Révision du système de notation de Logiciels

Richard Hughes, l’auteur de Logiciels, a récemment publié un billet de blog sur l’avenir du système de notation de la logithèque du projet GNOME.

L’éditeur d’image GIMP noté deux étoiles et demi dans Logiciels

Depuis un certain temps, Logiciels se sert d’étoiles pour montrer le degré de popularité d’une application. Ce système est désormais remis en cause pour plusieurs raisons :

  • Les gens n’arrivent pas à se mettre d’accord sur une échelle.

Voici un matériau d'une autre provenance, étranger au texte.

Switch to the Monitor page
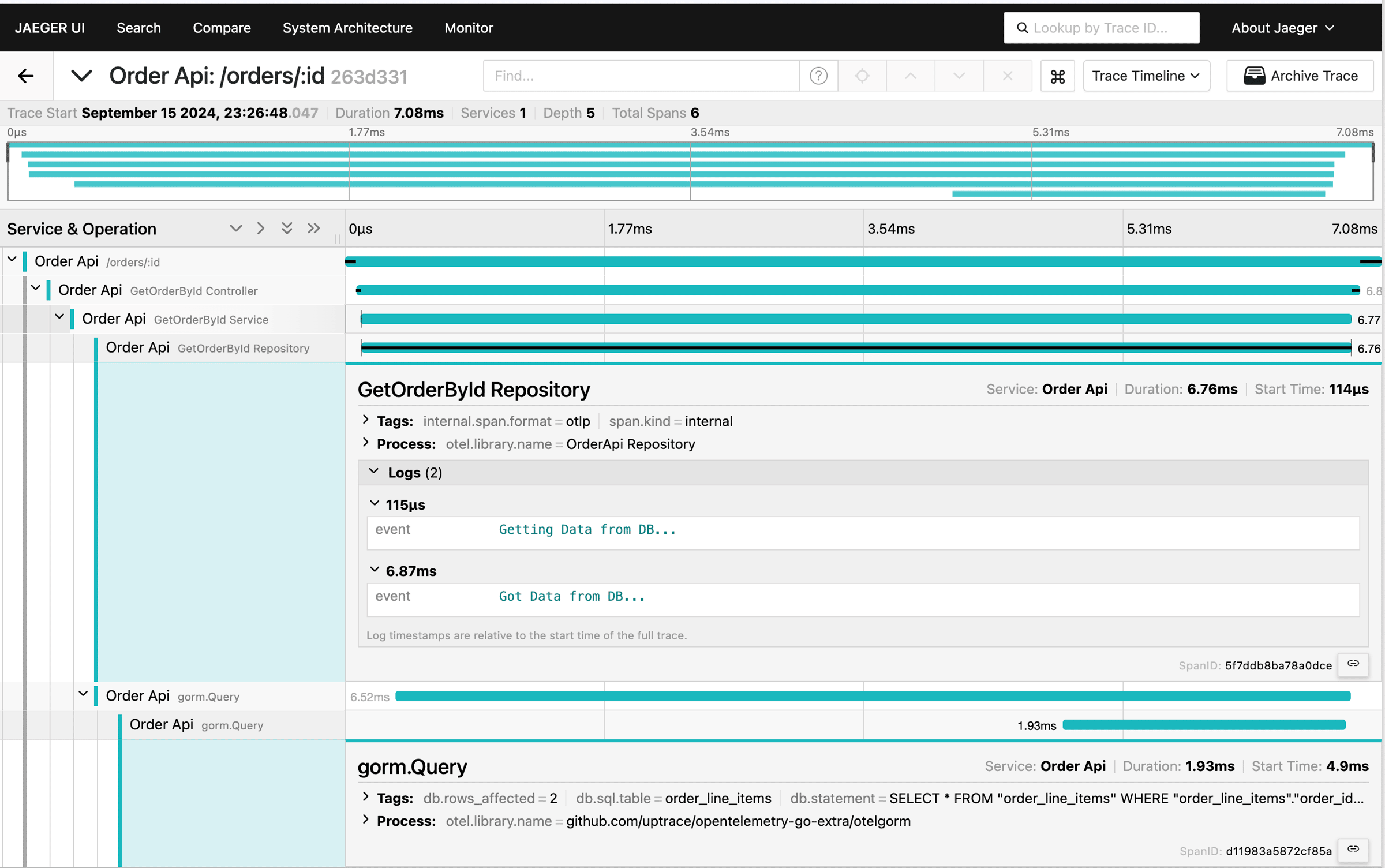 click(x=469, y=27)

Est-ce qu’une excellente application qui possède néanmoins quelques problèmes de traduction mérite quatre ou cinq étoiles ? Est-ce qu’une application particulièrement utile qui se bloque au démarrage mais qui peut tout de même être exécutée en ligne de commande mérite une ou trois étoiles ?
  • Le système ne fonctionnait que sur Fedora et il n’y avait pas de véritable politique sur la façon de partager les données ou sur les implications concernant la vie privée sur le fait de cliquer sur une étoile.
  • Les gens pouvaient « jouer » avec le système de notation. Par exemple, un utilisateur inconditionnel de KDE pouvait très bien descendre toutes les application GNOME en ne leur attribuant qu’une seule étoile.

Quand un utilisateur regarde le système de notation, il s’attend à y trouver un nombre d’étoiles qui reflète bien à quel point l’application sera géniale pour lui.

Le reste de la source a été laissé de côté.